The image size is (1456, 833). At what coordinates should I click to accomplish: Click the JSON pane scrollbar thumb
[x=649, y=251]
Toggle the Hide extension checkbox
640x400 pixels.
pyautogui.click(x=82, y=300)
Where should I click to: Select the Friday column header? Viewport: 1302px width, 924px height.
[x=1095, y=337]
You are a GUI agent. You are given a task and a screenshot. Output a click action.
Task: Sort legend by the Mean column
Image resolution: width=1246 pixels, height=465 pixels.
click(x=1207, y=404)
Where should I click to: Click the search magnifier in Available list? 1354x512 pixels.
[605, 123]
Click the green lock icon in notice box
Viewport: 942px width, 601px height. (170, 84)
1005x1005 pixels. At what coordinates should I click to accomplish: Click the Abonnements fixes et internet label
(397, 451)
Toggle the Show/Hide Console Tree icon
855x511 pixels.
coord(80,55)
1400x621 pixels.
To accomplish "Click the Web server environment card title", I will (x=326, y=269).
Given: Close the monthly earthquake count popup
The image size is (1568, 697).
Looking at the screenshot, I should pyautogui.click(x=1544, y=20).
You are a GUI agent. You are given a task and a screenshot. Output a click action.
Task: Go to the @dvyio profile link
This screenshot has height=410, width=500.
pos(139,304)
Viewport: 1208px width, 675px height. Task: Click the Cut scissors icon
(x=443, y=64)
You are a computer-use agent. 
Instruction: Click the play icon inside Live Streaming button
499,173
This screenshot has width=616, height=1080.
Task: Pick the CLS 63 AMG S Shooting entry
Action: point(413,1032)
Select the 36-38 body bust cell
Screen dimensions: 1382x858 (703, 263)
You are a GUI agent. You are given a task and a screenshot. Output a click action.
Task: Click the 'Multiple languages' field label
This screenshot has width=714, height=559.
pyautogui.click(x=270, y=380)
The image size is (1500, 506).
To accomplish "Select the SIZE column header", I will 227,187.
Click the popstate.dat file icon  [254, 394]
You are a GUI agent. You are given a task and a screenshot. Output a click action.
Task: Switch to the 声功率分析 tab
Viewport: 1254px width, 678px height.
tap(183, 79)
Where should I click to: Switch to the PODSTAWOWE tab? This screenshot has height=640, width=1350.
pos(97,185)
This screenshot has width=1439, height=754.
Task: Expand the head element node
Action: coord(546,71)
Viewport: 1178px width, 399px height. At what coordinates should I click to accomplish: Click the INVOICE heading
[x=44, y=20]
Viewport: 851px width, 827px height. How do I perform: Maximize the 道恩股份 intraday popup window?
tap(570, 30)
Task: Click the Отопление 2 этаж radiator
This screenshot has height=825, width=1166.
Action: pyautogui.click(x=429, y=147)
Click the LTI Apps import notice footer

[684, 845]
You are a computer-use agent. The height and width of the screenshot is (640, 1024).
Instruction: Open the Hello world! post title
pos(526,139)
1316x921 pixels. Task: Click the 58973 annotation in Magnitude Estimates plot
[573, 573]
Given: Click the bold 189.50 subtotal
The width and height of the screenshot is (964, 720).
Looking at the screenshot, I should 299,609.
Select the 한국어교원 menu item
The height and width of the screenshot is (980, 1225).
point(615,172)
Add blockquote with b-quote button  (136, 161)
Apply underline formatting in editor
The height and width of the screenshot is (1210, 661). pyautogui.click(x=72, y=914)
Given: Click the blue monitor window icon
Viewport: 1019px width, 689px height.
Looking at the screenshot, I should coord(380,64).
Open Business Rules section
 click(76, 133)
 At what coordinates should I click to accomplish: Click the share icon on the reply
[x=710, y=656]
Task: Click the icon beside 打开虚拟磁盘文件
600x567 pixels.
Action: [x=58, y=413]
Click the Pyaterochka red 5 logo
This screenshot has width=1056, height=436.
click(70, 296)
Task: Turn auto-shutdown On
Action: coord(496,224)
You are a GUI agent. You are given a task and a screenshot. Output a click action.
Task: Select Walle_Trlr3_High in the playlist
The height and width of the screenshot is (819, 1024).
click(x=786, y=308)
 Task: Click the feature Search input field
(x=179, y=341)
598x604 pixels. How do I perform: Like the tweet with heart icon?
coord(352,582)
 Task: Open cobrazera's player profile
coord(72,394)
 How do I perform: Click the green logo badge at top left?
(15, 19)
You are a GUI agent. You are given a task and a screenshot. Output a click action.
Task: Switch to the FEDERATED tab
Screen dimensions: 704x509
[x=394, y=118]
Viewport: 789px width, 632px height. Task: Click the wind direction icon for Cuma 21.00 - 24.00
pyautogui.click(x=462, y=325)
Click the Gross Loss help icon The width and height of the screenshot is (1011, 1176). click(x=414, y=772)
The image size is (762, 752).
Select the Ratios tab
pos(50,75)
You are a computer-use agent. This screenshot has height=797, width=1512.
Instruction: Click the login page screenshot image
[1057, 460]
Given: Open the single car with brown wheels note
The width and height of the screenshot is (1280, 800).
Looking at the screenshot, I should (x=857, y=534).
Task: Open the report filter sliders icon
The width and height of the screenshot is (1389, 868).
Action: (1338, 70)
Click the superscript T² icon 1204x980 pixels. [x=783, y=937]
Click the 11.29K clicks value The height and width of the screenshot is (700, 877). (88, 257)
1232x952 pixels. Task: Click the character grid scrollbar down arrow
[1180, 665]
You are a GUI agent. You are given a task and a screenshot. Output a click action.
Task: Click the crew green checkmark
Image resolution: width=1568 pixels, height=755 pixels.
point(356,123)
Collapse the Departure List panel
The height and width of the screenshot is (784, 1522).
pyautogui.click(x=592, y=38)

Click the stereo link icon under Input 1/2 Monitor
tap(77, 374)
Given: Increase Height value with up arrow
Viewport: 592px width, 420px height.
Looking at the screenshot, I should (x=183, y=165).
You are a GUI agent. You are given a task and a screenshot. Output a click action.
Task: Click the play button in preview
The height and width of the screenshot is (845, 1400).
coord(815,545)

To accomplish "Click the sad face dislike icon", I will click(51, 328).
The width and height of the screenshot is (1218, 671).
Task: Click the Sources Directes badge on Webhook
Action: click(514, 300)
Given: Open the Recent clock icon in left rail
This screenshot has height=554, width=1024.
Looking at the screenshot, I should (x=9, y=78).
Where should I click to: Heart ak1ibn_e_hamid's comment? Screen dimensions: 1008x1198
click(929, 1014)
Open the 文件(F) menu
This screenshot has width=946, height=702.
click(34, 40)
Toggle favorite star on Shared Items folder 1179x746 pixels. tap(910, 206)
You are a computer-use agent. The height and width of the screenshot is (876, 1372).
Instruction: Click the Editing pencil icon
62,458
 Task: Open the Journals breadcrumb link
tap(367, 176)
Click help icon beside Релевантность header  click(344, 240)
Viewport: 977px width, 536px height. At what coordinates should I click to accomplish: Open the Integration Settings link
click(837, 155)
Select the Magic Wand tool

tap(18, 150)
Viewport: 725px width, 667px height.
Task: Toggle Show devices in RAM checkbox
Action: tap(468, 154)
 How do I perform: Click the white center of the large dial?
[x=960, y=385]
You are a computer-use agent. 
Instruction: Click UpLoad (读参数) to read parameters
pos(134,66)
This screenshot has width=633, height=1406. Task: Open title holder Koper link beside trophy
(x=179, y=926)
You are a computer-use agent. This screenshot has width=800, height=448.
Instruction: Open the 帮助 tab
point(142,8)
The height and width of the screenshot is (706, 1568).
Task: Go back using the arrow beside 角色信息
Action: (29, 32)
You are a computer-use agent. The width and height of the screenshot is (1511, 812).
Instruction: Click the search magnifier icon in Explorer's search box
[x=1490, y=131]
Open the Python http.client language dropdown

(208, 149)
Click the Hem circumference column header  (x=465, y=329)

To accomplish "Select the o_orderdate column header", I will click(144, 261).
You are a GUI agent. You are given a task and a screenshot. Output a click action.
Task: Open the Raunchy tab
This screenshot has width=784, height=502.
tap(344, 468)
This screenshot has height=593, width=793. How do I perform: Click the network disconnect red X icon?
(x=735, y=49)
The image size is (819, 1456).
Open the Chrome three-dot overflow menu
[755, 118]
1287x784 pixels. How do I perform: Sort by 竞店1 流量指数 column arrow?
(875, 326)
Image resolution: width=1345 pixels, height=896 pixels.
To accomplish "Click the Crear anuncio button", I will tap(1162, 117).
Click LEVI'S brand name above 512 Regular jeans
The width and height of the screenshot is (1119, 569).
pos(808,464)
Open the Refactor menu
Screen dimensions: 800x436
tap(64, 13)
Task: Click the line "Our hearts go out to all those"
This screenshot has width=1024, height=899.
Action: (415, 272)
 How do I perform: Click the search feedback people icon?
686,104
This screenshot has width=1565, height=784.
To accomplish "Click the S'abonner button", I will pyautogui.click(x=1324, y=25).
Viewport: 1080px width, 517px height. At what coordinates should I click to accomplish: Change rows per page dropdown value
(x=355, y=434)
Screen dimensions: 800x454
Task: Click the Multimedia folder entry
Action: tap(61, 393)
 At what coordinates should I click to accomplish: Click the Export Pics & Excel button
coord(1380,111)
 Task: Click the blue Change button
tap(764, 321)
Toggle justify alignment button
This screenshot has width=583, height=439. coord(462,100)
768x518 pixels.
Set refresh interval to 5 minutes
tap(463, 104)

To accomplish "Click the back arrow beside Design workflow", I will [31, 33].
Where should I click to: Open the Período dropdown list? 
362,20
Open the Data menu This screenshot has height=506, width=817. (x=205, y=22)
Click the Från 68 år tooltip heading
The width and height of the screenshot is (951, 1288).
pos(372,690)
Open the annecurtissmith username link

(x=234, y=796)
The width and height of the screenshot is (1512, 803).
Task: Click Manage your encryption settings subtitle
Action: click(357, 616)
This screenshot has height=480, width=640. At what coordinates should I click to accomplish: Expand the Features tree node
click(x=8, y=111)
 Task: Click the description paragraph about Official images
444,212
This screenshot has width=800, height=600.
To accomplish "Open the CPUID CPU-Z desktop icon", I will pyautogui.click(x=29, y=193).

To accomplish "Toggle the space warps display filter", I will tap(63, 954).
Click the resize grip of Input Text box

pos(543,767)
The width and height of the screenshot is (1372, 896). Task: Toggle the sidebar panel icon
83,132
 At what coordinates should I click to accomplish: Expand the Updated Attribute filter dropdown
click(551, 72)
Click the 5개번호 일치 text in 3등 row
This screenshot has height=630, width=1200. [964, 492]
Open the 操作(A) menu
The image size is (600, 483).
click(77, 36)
■ ■ ■ ■
*Problem to work on*
In the entries above, the lines between the one holding "Apply underline formatting in editor" and the one holding "Task: Click the icon beside 打开虚拟磁盘文件", inclusive, are to be printed exactly as written, and those alone.

*Answer for the task*
Apply underline formatting in editor
The height and width of the screenshot is (1210, 661). pyautogui.click(x=72, y=914)
Given: Click the blue monitor window icon
Viewport: 1019px width, 689px height.
Looking at the screenshot, I should coord(380,64).
Open Business Rules section
 click(76, 133)
 At what coordinates should I click to accomplish: Click the share icon on the reply
[x=710, y=656]
Task: Click the icon beside 打开虚拟磁盘文件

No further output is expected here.